## What to produce
From the line that contains "Open contact info for +55 44 9183-5408" to the last line of the data below, transcribe every line exactly. Do not include the pictures.

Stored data
§ §

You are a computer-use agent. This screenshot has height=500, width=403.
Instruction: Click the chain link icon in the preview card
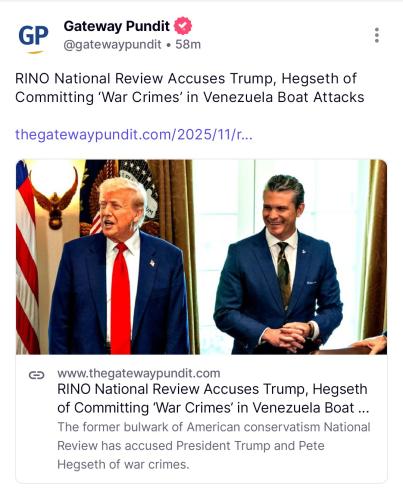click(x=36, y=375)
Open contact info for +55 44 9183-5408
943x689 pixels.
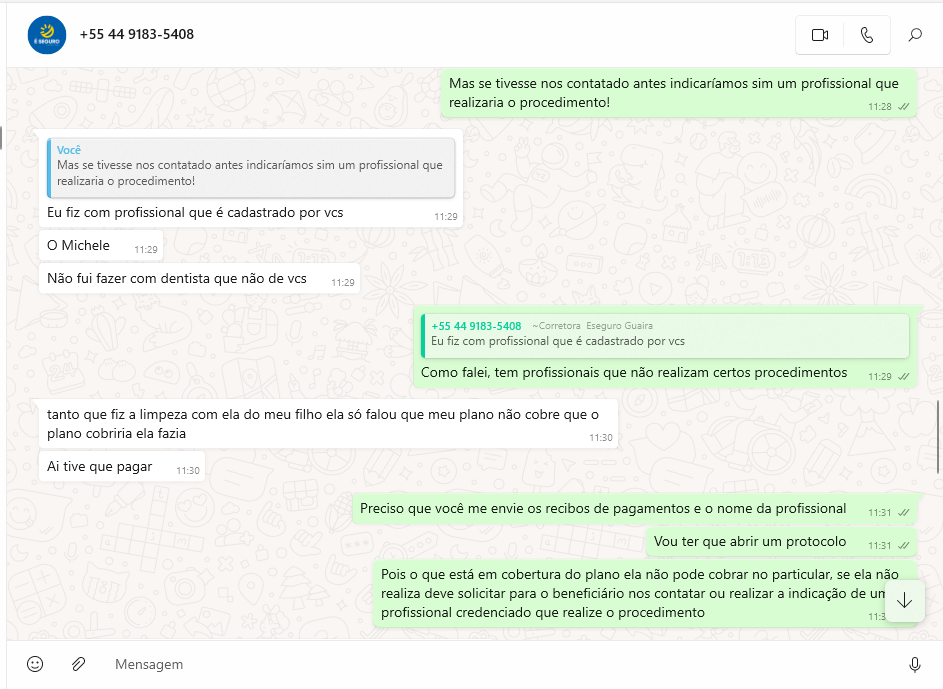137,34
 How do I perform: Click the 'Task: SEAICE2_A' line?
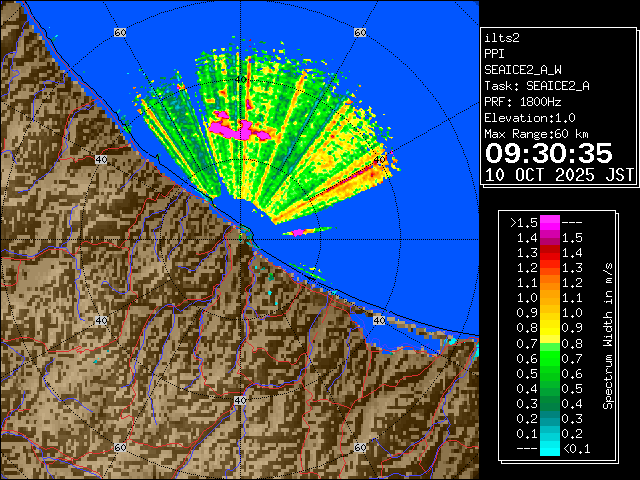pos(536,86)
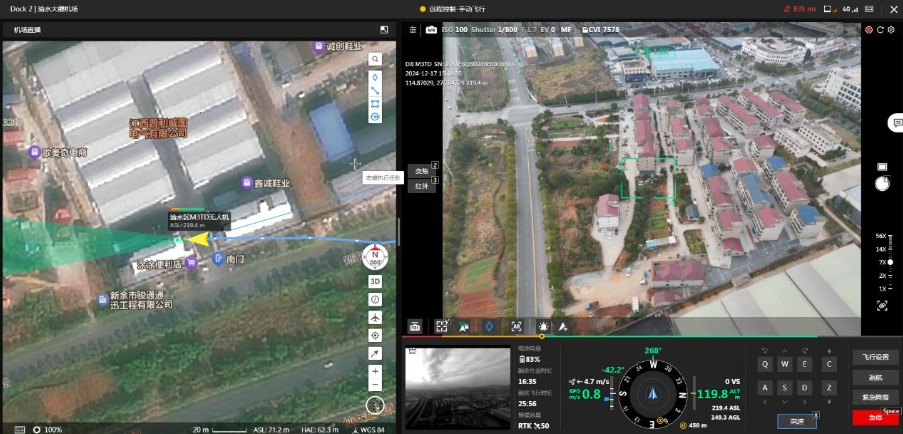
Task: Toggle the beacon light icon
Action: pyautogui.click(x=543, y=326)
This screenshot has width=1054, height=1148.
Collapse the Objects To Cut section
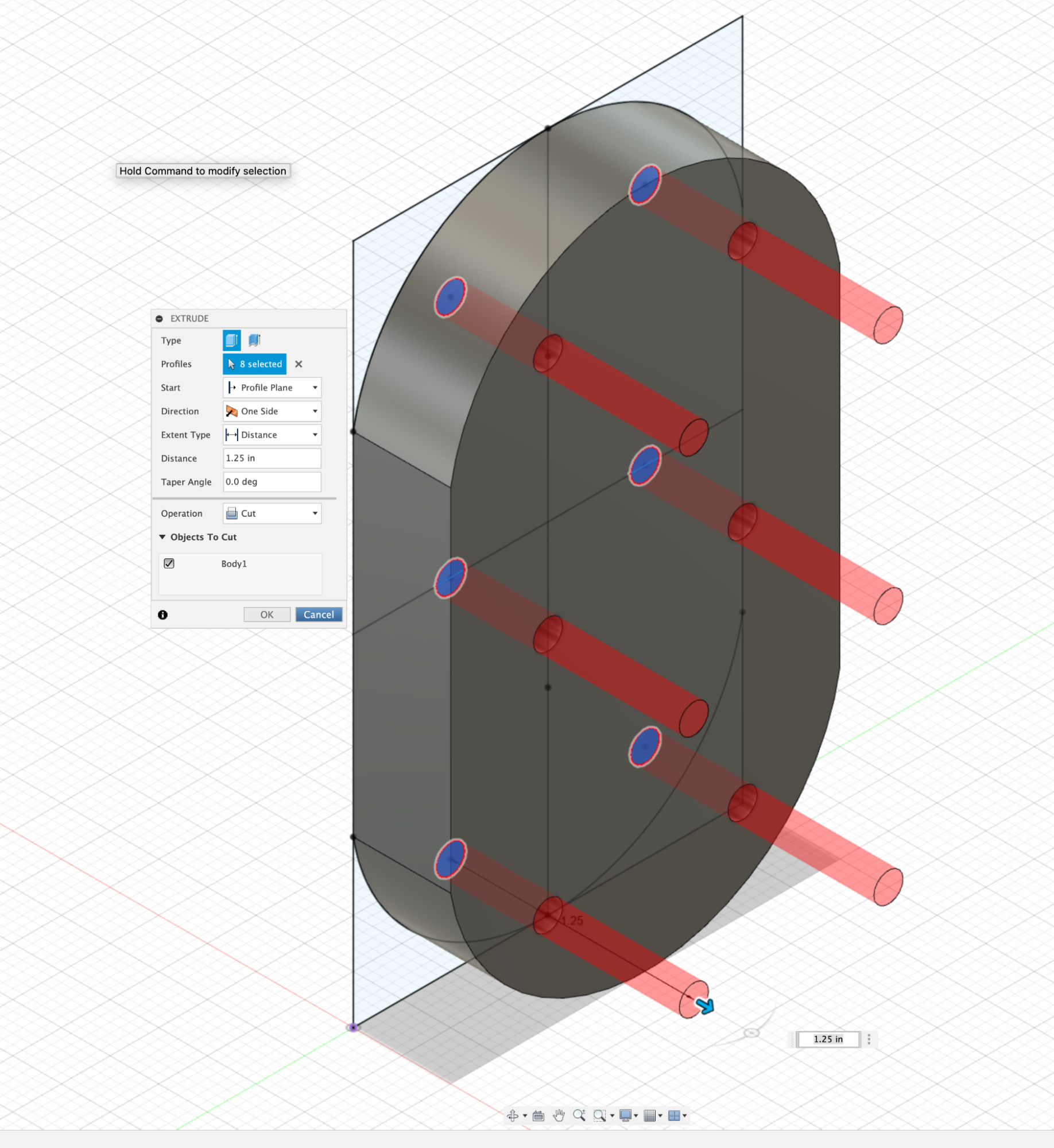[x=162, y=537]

§ §

## Written solution
Open contact info for +55 44 9183-5408
943x689 pixels.
137,34
 How do I perform: Click the 'Task: SEAICE2_A' line?
pos(536,86)
Task: Toggle the beacon light icon
Action: pyautogui.click(x=543, y=326)
This screenshot has width=1054, height=1148.
Collapse the Objects To Cut section
[x=162, y=537]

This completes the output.